The 49-year-old grandmother told her story to a local reporter of receiving a note which said Wirths was "disrespecting" the neighborhood by having black children play outside her house.
The letter read,
This neighborhood does not need any blacks in it. There is a reason for the saying, 'The other side of the tracks.' That is where these people belong. You have done a great disrespect in this neighborhood by not thinking of your neighbors.
Wirths, who runs a daycare, told The Washington Post six of her nine grandchildren are black, and she is now a "little wary" of them playing outside without her supervision.
And even though Wirths doesn't know who the letter was from -- it bore no name and was addressed to "residents" -- the message was still strong enough to shake her up.
She told The Post,
I'm reading it and I'm like, really? Then I reread it, and I just kept getting madder and madder.
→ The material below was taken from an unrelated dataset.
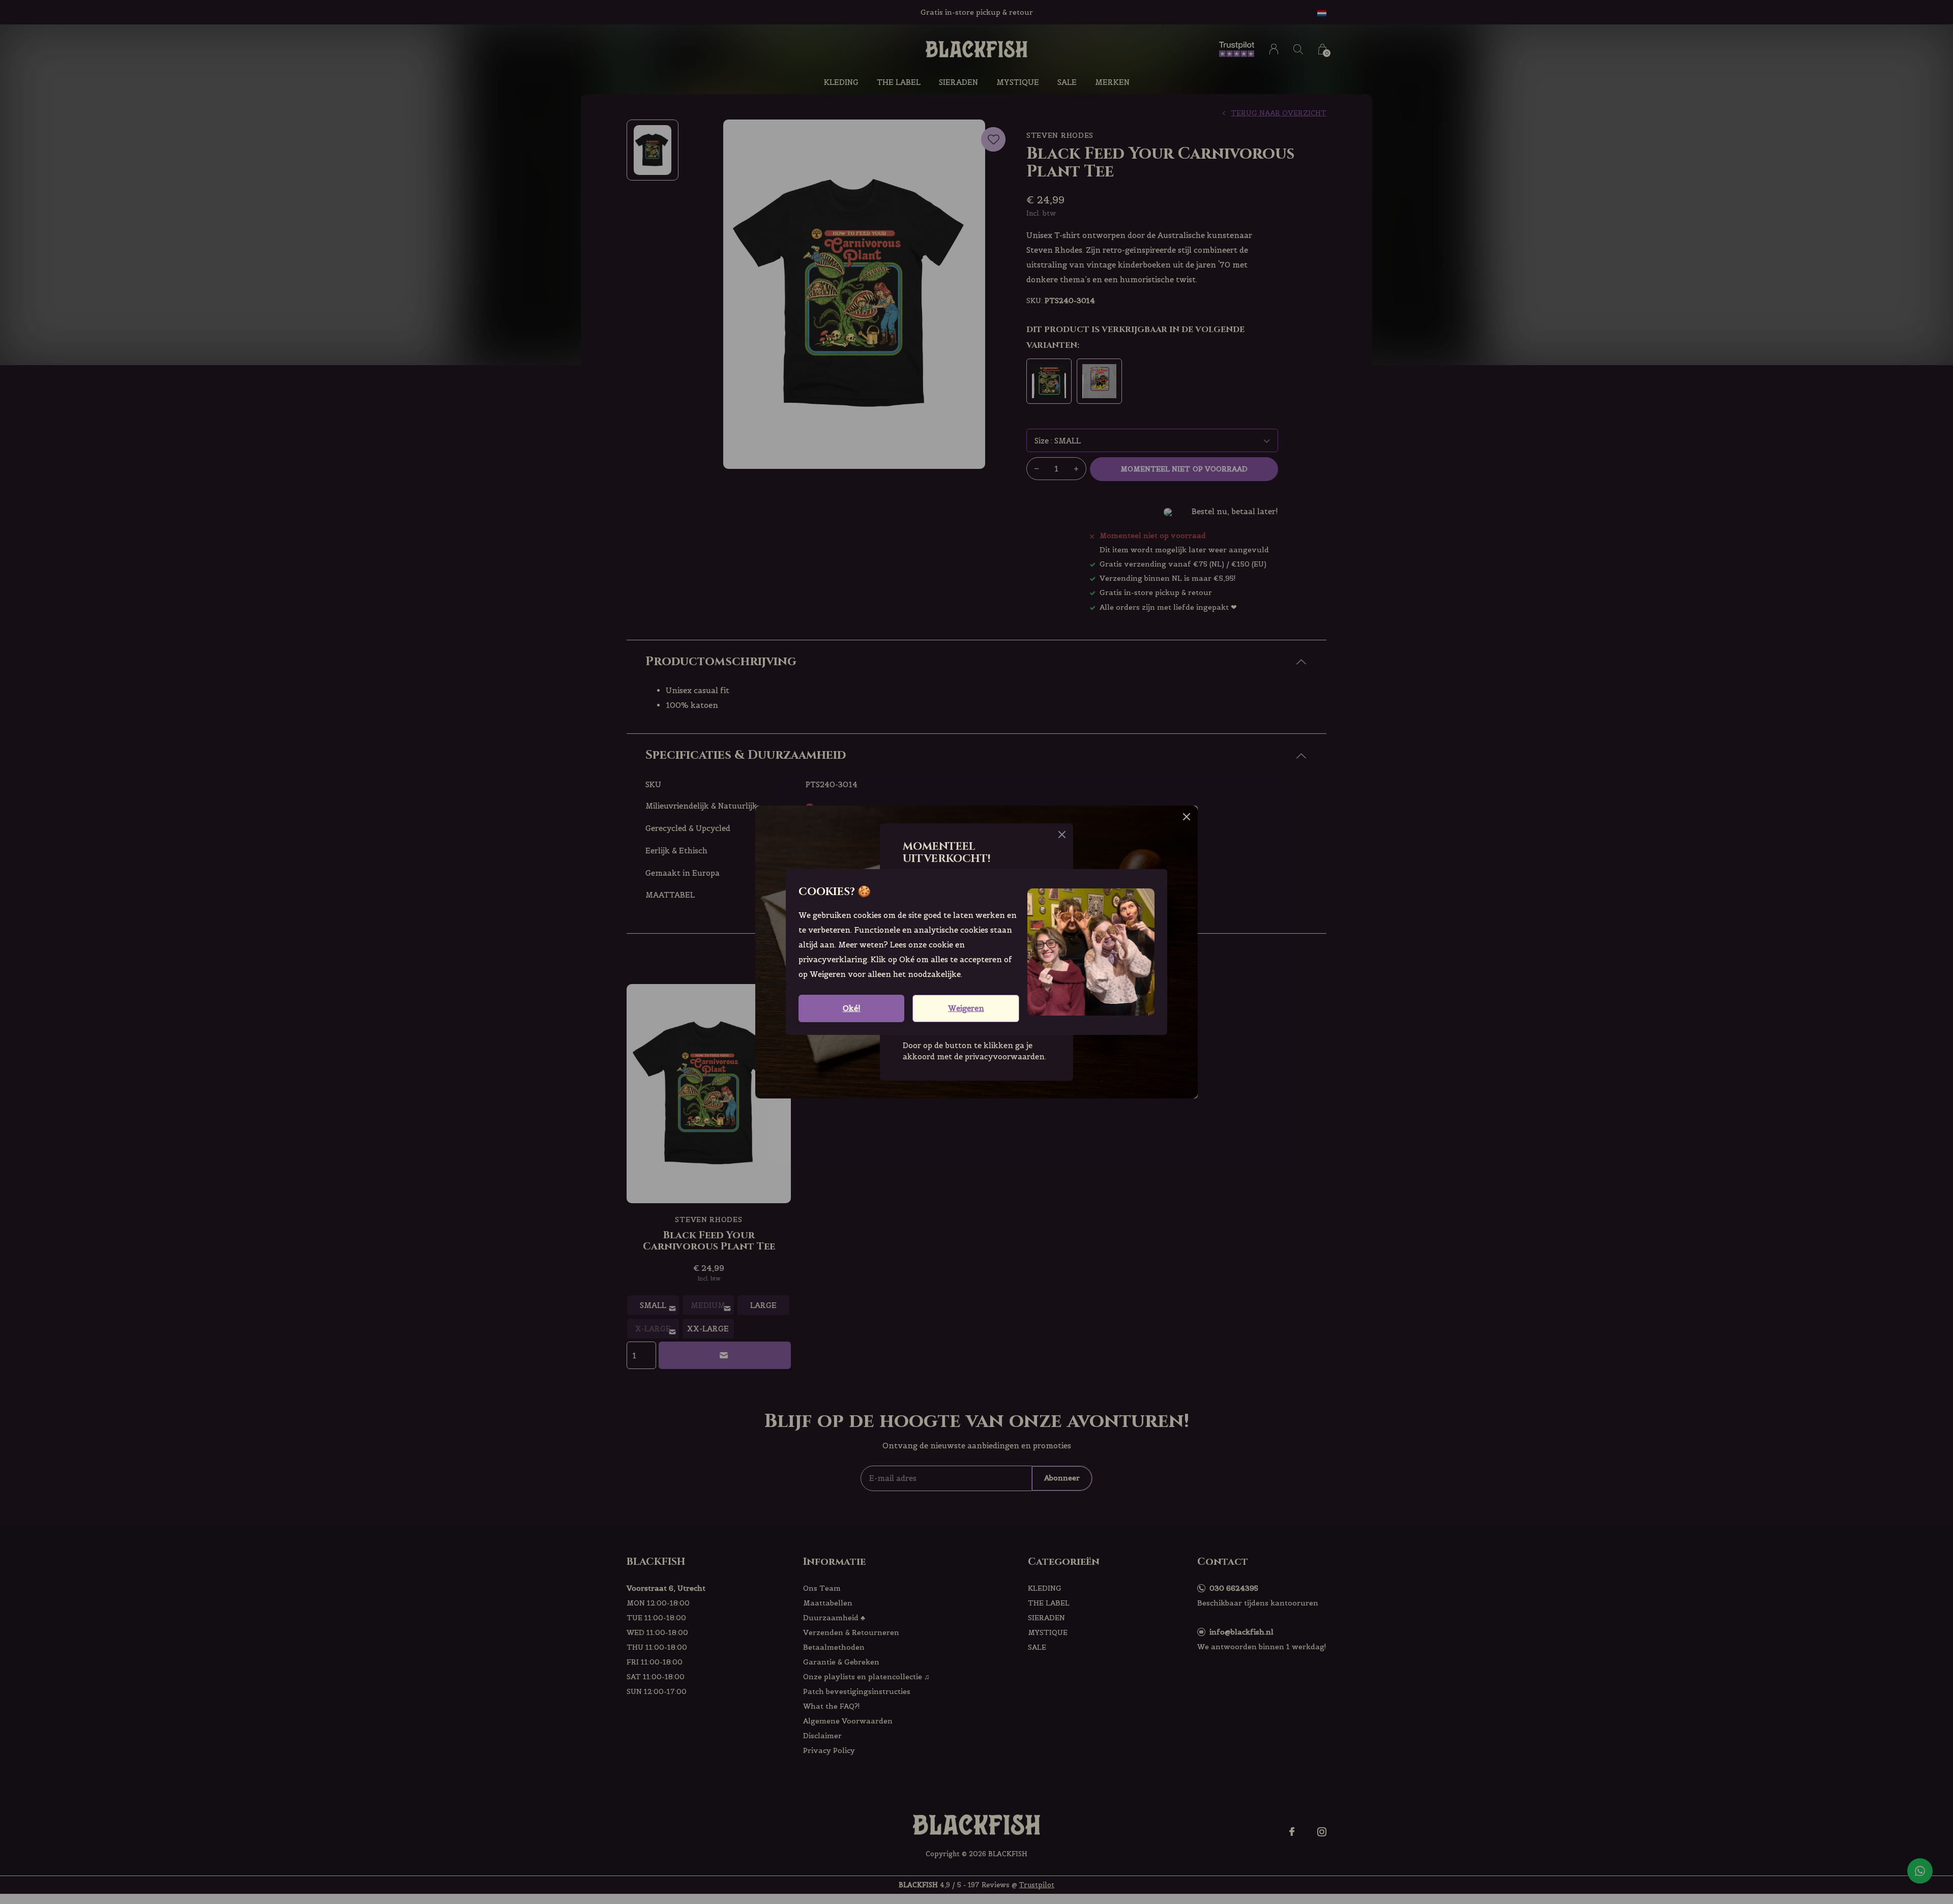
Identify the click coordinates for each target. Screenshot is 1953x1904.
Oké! (852, 1008)
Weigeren (966, 1008)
I was like, 'Why are you picking on my grandkids?'
The Washington Post says Wichita police are now looking into the incident, with a spokesman telling the paper cops are "actively investigating the legitimacy."
In the meantime, Wirths has to live on while wondering who exactly means ill toward her children and, perhaps most importantly, why they do.
She told The Washington Post,
I didn't know that Wichita was divided like that — that 'black people need to live on 'the other side of the tracks.' Where is that exactly?
The answer to Wirths' question is anyone's guess, but it seems clear at least one of her neighbors wants her grandchildren to go "back" there.